(Stored records)
- - - - - - -
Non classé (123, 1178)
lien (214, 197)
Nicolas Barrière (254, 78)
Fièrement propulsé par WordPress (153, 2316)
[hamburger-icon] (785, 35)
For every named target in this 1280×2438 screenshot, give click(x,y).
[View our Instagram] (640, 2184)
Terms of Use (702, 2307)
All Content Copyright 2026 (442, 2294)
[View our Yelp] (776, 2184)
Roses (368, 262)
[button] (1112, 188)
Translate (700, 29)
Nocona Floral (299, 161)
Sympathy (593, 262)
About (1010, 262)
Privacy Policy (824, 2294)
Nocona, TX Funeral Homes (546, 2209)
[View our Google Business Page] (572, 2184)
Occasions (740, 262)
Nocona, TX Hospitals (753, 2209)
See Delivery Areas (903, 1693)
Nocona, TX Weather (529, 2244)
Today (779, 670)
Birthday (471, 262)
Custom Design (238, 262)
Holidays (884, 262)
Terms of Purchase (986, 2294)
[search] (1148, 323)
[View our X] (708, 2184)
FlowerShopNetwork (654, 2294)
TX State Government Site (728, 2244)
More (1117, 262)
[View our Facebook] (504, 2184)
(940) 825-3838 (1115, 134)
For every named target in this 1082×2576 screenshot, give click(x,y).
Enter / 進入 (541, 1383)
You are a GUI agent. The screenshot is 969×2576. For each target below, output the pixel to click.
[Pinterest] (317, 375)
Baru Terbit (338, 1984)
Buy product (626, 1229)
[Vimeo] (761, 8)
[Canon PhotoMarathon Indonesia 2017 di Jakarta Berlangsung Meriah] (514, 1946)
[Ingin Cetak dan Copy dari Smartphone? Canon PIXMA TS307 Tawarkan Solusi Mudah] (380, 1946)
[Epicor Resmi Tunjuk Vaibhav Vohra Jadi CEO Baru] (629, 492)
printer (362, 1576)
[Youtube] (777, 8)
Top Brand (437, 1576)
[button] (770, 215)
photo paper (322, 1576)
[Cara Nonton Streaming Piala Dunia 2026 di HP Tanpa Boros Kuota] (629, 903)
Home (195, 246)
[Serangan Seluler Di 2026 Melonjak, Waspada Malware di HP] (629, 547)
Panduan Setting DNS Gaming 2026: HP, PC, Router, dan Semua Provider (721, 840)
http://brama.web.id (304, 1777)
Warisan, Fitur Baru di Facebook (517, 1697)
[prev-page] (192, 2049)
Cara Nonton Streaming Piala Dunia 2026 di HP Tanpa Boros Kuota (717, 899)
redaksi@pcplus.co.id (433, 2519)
- - - - - - -
Assignment: From the entries above, extract only the lines running from the one containing "(940) 825-3838 (1115, 134)" through the one containing "Home (195, 246)", inclusive.

Solution to this exercise:
(940) 825-3838 (1115, 134)
For every named target in this 1082×2576 screenshot, give click(x,y).
Enter / 進入 (541, 1383)
You are a GUI agent. The screenshot is 969×2576. For each target below, output the pixel to click.
[Pinterest] (317, 375)
Baru Terbit (338, 1984)
Buy product (626, 1229)
[Vimeo] (761, 8)
[Canon PhotoMarathon Indonesia 2017 di Jakarta Berlangsung Meriah] (514, 1946)
[Ingin Cetak dan Copy dari Smartphone? Canon PIXMA TS307 Tawarkan Solusi Mudah] (380, 1946)
[Epicor Resmi Tunjuk Vaibhav Vohra Jadi CEO Baru] (629, 492)
printer (362, 1576)
[Youtube] (777, 8)
Top Brand (437, 1576)
[button] (770, 215)
photo paper (322, 1576)
[Cara Nonton Streaming Piala Dunia 2026 di HP Tanpa Boros Kuota] (629, 903)
Home (195, 246)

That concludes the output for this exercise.